Des panneaux solaires dans l’espace ou des miroirs volants pour éclairer les zones sombres du monde depuis l’espace: ces dernières décennies, ces concepts ont refait surface, particulièrement en période de hausses des prix de l’énergie. Mais finalement, ils ont été mis de côté. Leur mise sur orbite coûterait trop cher.
La donne pourrait désormais changer, du moins selon les partisans de la technologie qui espèrent « ajouter une flèche de plus à leur arc dans la lutte contre le changement climatique », affirme un rapport américain sur le sujet.

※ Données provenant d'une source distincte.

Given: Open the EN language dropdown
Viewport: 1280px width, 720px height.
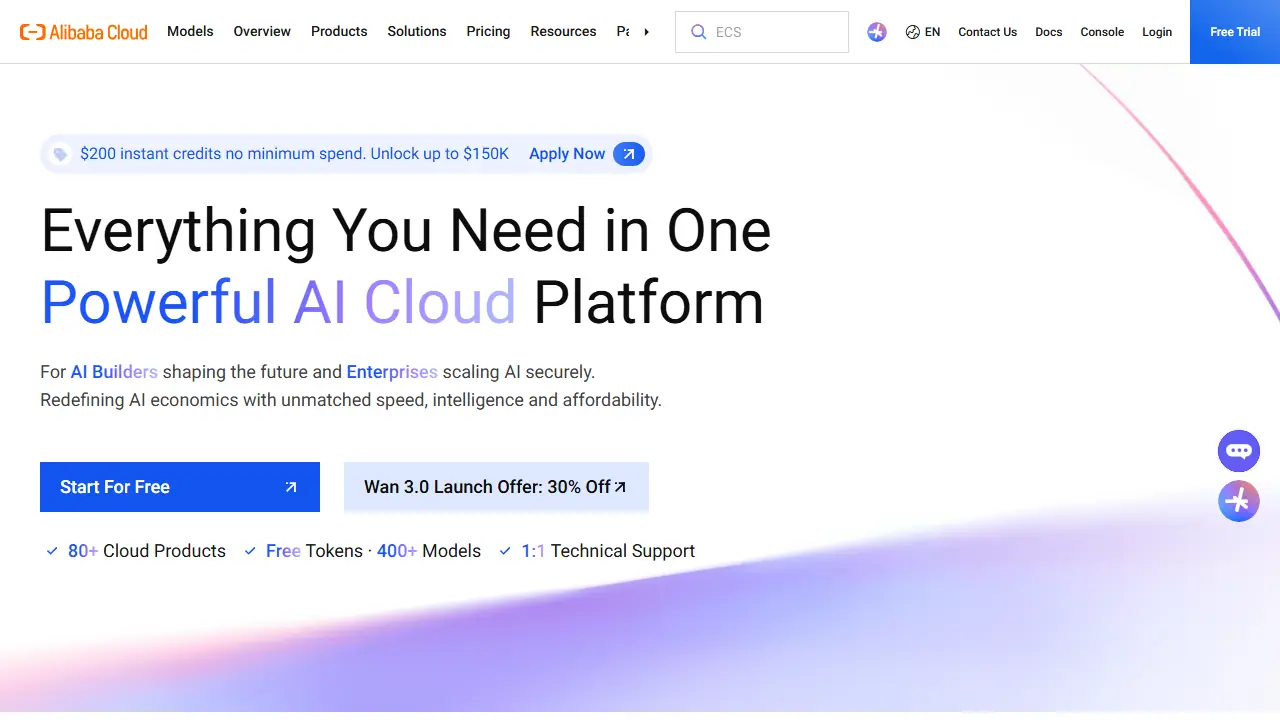Looking at the screenshot, I should (x=923, y=32).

Aux États-Unis, au Royaume-Uni et au Japon, des recherches sont menées sur la production d’énergie dans l’espace. L’armée américaine étudie la technologie pour alimenter des bases éloignées en énergie. Chez le constructeur aéronautique Airbus, on y voit une façon de fournir de l’énergie aux avions en vol. La Chine prévoit de lancer une installation de test en 2028, deux ans plus tôt que prévu. L’Agence spatiale européenne (ESA) mène actuellement une recherche approfondie sur les possibilités de cette technologie.
« Les prix des cellules solaires et des lancements de fusées ont énormément baissé », explique Sanjay Vijendran. Le Britannique est le chef du projet Solaris de l’ESA, basé au centre de recherche et de technologie de Noordwijk aux Pays-Bas. Sanjay Vijendran a précédemment travaillé sur des missions vers Mars. L’homme semble aimer les folles idées. L’intéressé voit les choses autrement. « Ce n’est pas de la science-fiction ésotérique, déclare-t-il à propos des centrales d’énergie planifiées dans l’espace. Des acteurs importants examinent les possibilités dans ce domaine. »

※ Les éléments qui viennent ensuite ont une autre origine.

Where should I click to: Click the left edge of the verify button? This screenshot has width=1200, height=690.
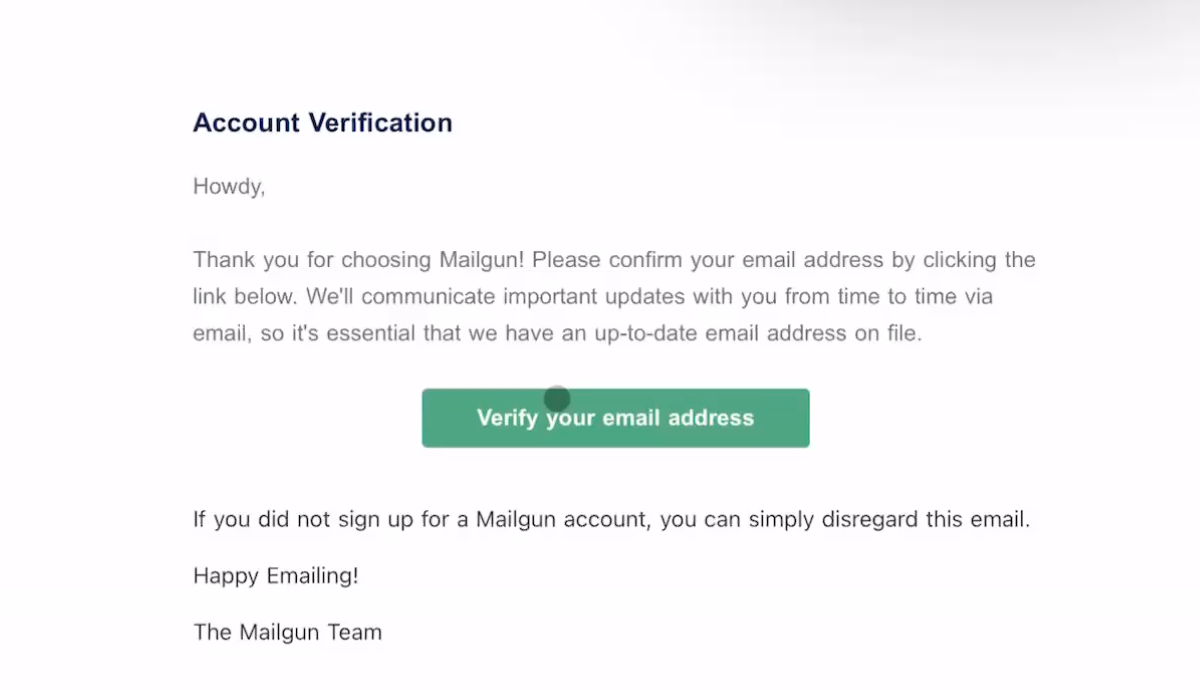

Les fusées réutilisables de SpaceX, fondée par Elon Musk, ont considérablement réduit les coûts de transport vers l’espace ces dernières années. Le « Starship » que Musk construit actuellement pourrait révolutionner le domaine, même s’il doit encore accomplir avec succès son premier vol.
L’année dernière, l’ESA a commandité deux études sur la viabilité économique de l’énergie solaire provenant de l’espace. La conclusion était que le processus pourrait théoriquement devenir rentable d’ici les années 2040, bien qu’un investissement de plusieurs milliards soit nécessaire. Cependant, cela serait également le cas, par exemple, pour de nouvelles centrales nucléaires.
Actuellement, deux consortiums industriels rédigent des rapports pour l’ESA. Ils devraient être disponibles d’ici fin 2023. « Cette fois-ci, déclare Sanjay Vijendran, employé de l’ESA, il s’agit de la réalisation technique possible d’un système de test. Ce qui est remarquable, c’est qu’en plus des entrepreneurs principaux, la société spatiale Thales Alenia Space et le cabinet de conseil en gestion Arthur D. Little, de grandes entreprises énergétiques – Engie en France et Enel en Italie – sont également impliquées dans la planification. »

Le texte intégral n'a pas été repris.